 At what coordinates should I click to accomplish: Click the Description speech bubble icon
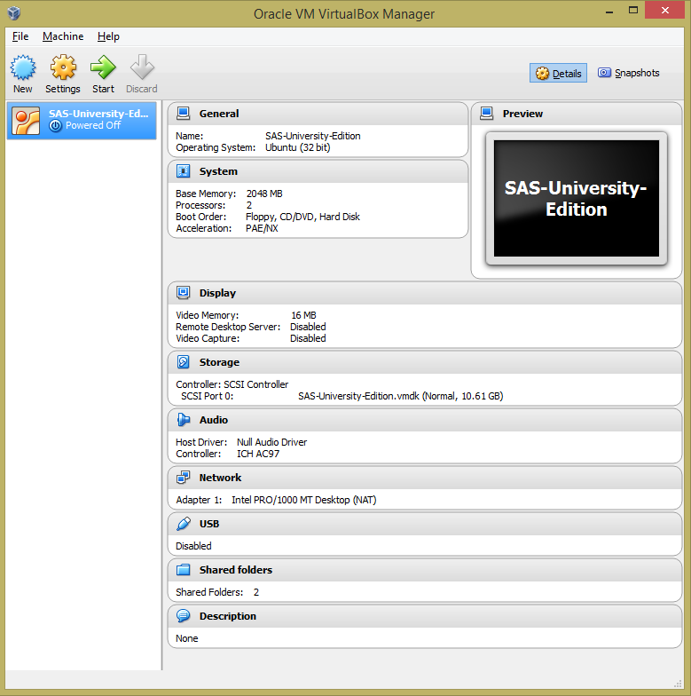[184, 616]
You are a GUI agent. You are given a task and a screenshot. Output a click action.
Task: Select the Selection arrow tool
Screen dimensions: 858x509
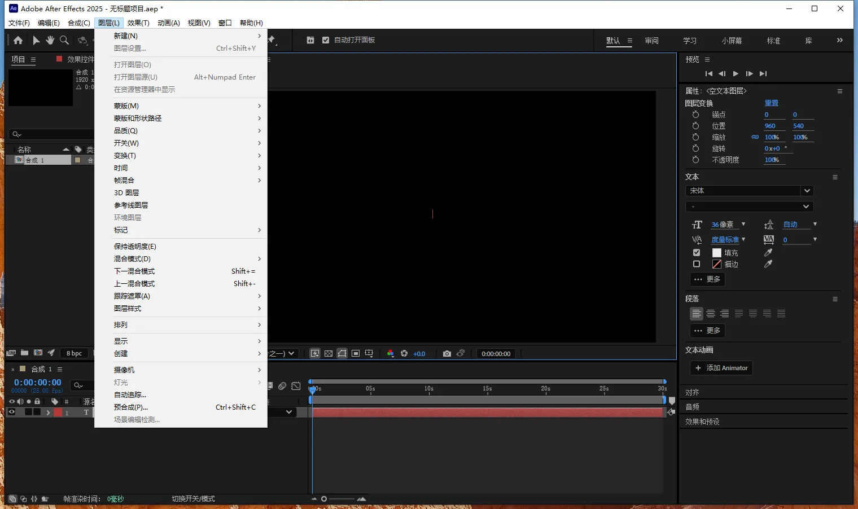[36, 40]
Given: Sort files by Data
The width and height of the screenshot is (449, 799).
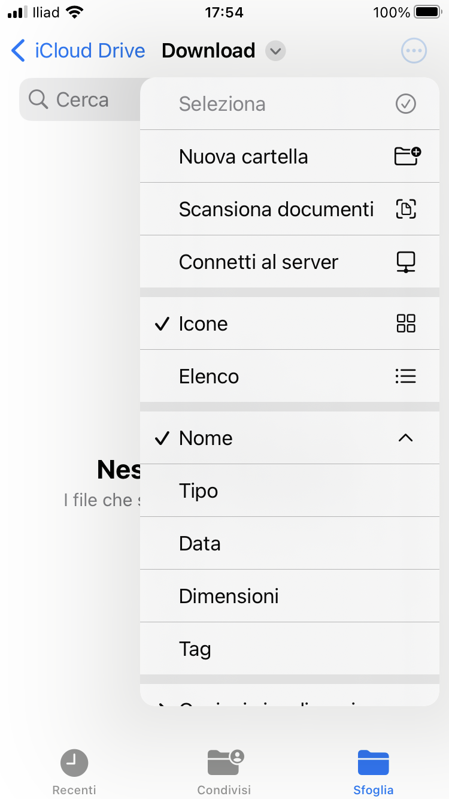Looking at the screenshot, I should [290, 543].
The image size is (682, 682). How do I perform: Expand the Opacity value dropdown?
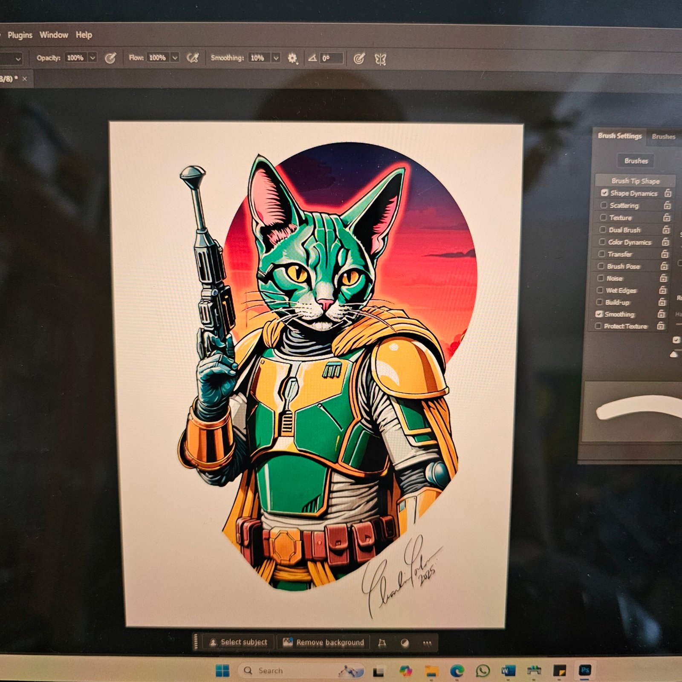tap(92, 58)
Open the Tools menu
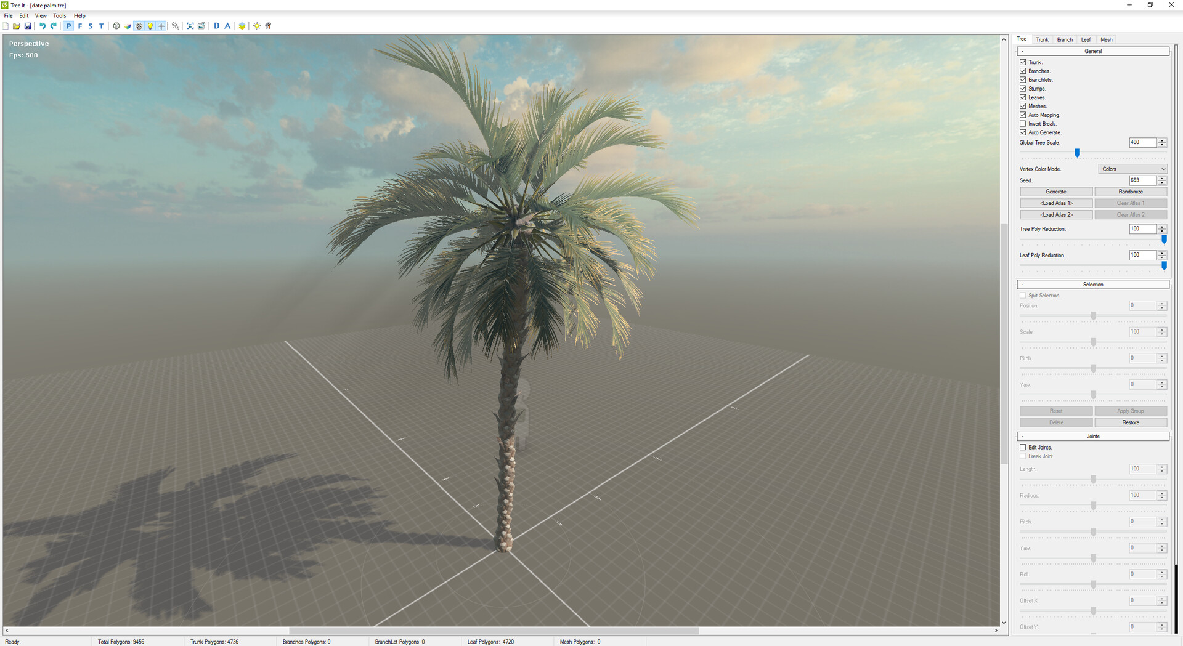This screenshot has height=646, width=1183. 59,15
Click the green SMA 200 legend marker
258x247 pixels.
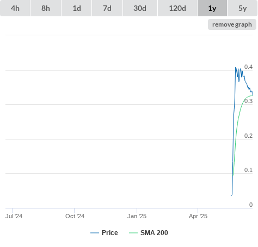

- - -

What you will do: Give back an exact reproduction of the entries, with all pictures excluded.

Solution to this task:
 At what coordinates should I click to accomplish: Click the Description speech bubble icon
[184, 616]
You are a GUI agent. You are given a task and a screenshot. Output a click action.
Task: Select the Selection arrow tool
Screen dimensions: 858x509
[36, 40]
Given: Sort files by Data
The width and height of the screenshot is (449, 799).
Looking at the screenshot, I should [290, 543].
The image size is (682, 682). How do I perform: Expand the Opacity value dropdown?
tap(92, 58)
Open the Tools menu
This screenshot has height=646, width=1183. 59,15
Click the green SMA 200 legend marker
258x247 pixels.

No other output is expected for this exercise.